» **Problem to work on**: From the records below, transcribe exactly the lines that begin at the line with "The height and width of the screenshot is (1107, 842)." and end at the line with "The width and", both included.

Stored data entries
▼

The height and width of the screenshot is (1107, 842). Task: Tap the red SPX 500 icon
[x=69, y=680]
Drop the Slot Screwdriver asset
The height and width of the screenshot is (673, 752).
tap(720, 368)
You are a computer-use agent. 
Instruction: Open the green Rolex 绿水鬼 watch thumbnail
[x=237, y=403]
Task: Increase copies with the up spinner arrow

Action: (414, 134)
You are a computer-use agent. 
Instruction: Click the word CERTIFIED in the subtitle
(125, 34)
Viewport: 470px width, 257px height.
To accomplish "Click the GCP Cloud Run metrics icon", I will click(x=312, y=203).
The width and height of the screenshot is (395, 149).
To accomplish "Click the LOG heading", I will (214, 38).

▲
▼

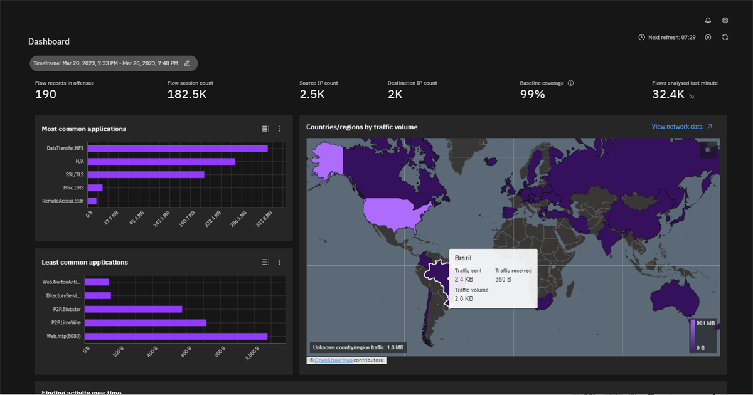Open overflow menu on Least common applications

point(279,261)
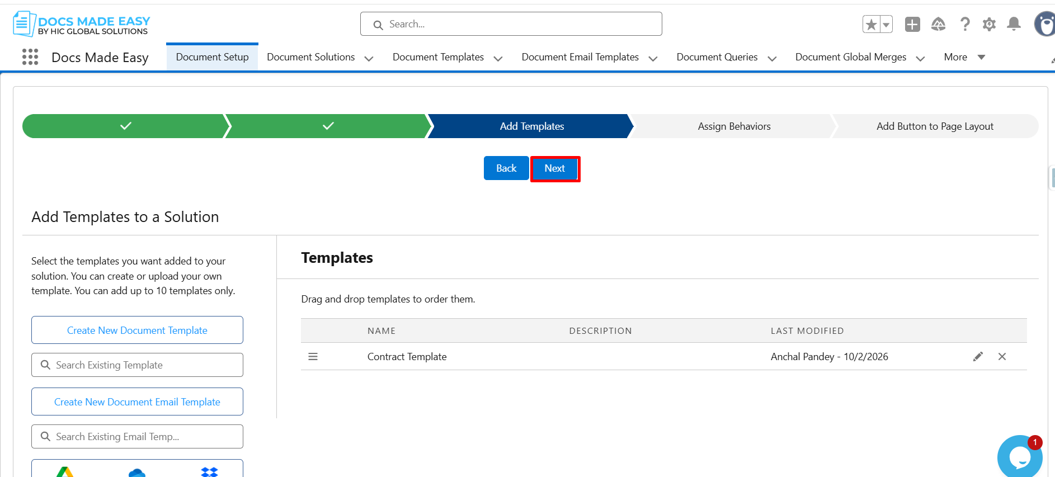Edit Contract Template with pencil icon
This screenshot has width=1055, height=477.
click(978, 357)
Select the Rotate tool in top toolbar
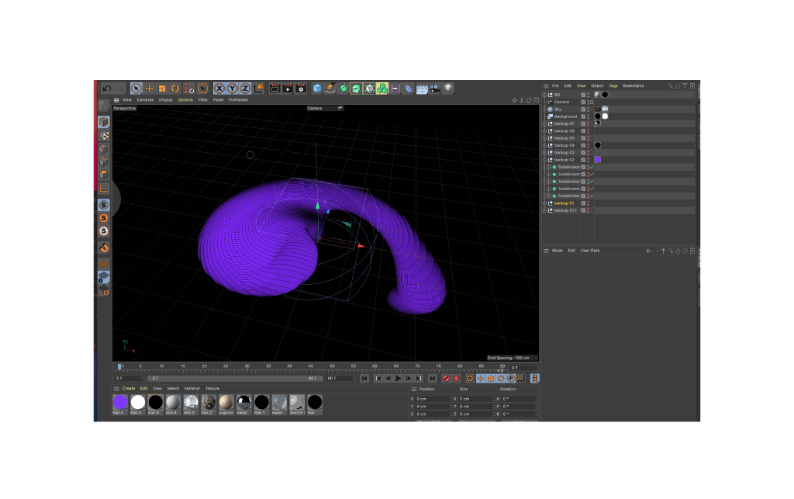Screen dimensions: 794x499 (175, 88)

▲

» **Problem solution**:
The height and width of the screenshot is (1107, 842). Task: Tap the red SPX 500 icon
[x=69, y=680]
Drop the Slot Screwdriver asset
The height and width of the screenshot is (673, 752).
tap(720, 368)
You are a computer-use agent. 
Instruction: Open the green Rolex 绿水鬼 watch thumbnail
[x=237, y=403]
Task: Increase copies with the up spinner arrow

Action: (414, 134)
You are a computer-use agent. 
Instruction: Click the word CERTIFIED in the subtitle
(125, 34)
Viewport: 470px width, 257px height.
To accomplish "Click the GCP Cloud Run metrics icon", I will click(x=312, y=203).
The width and height of the screenshot is (395, 149).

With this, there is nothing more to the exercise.